Los efectos en el tiempo de la sentencia del Tribunal de Justicia
53. En la vista, el Gobierno neerlandés destacó que no pretende en modo alguno poner en duda el derecho de Austria y Suecia a mantener en vigor restricciones al uso de cadmio más amplias que las establecidas en la Directiva 76/769 y solicitó al Tribunal de Justicia que, en el supuesto de que se anule la disposición controvertida por reposar sobre una base jurídica incorrecta, se limiten los efectos en el tiempo de dicha anulación. La Comisión no ha señalado si tiene alguna objeción a dicha limitación.

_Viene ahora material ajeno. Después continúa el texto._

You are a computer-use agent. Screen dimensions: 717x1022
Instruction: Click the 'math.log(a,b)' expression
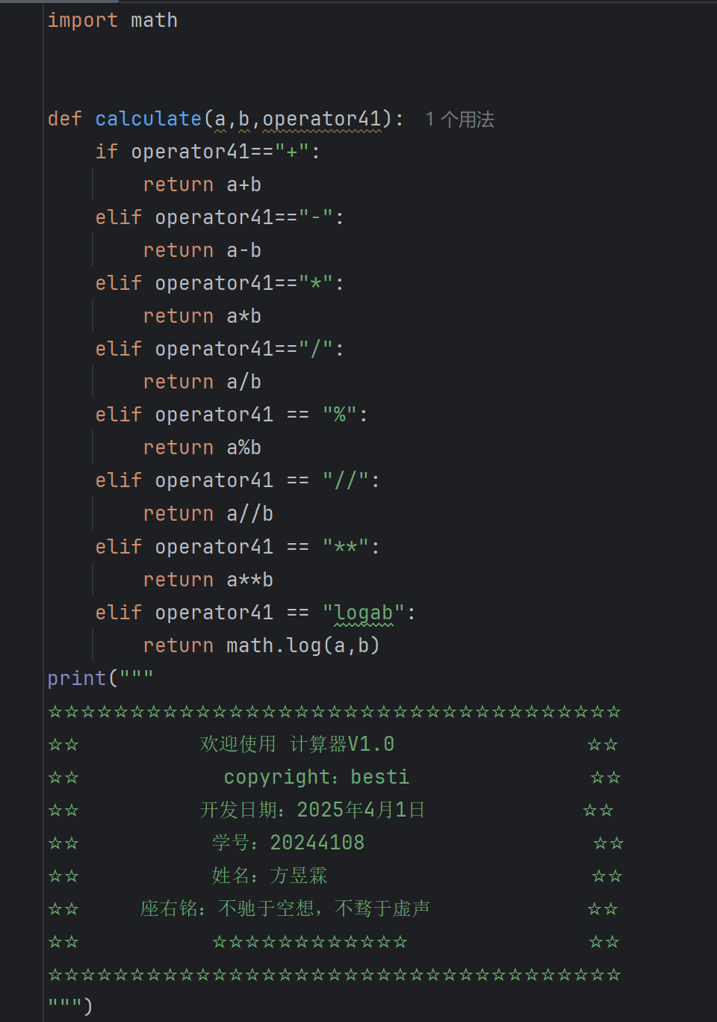[x=302, y=645]
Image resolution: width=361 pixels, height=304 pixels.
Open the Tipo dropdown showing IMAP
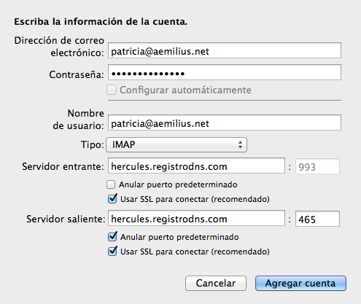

54. Según reiterada jurisprudencia, el Tribunal de Justicia puede, por motivos de seguridad jurídica, indicar qué efectos de la Directiva anulada se mantendrán.
55. En el caso de autos la anulación de la disposición controvertida podría provocar una considerable inseguridad jurídica en relación con Austria y Suecia. En consecuencia, estimo, junto al Gobierno neerlandés, que el Tribunal de Justicia debería mantener todos los efectos legales de la disposición controvertida hasta la adopción de nuevas medidas comunitarias con una base jurídica correcta.
56. Debo añadir que, por supuesto, las nuevas medidas mencionadas deberían aplicarse a todos los Estados miembros sin discriminación. Así, por ejemplo, si se prolongaran las derogaciones concedidas a ciertos «nuevos» Estados miembros, a fin de permitirles seguir manteniendo medidas más restrictivas, debería ofrecerse la misma posibilidad a los restantes Estados miembros que se encuentren en la misma situación. Sólo es lícito tratar de manera diferente a los Estados miembros cuando existen razones válidas para ello. En consecuencia, aunque, a mi juicio, procede anular la medida de la Comisión por razones formales, el resultado también puede dar satisfacción a las objeciones de los Países Bajos relativas al contenido de la medida.
Conclusión
57. A la vista de las observaciones anteriores, estimo que el Tribunal de Justicia debería:
1) Anular el punto 3 del anexo de la Directiva 1999/51/CE de la Comisión, de 26 de mayo de 1999, por la que se adapta al progreso técnico por quinta vez el anexo I de la Directiva 76/769/CEE del Consejo relativa a la aproximación de las disposiciones legales, reglamentarias y administrativas de los Estados miembros que limitan la comercialización y el uso de determinadas sustancias y preparados peligrosos (estaño, PCF y cadmio).
2) Declarar que procede mantener los efectos de dicha disposición hasta la adopción por la Comisión de una nueva medida comunitaria con una base jurídica correcta.
3) Condenar a la Comisión a soportar las costas de los Países Bajos.
4) Condenar a Suecia a soportar sus propias costas.